Element and text position data
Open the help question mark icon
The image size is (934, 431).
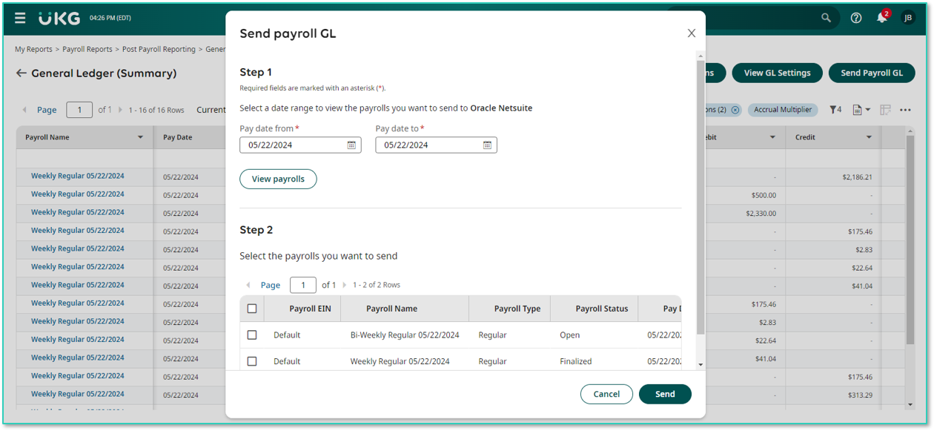856,18
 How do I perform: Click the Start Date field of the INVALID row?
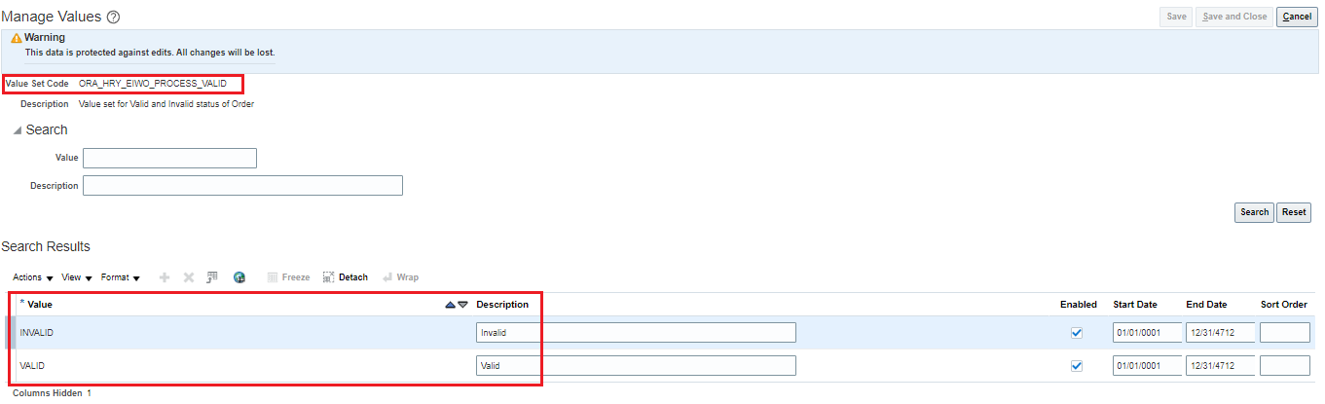pos(1146,333)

PROBLEM TO SOLVE:
Arrange the lines of the records above as a numbered list, skipping blank lines and leaving out the pictures.

TASK ANSWER:
1. Open the help question mark icon
2. The image size is (934, 431).
3. 856,18
4.  How do I perform: Click the Start Date field of the INVALID row?
5. pos(1146,333)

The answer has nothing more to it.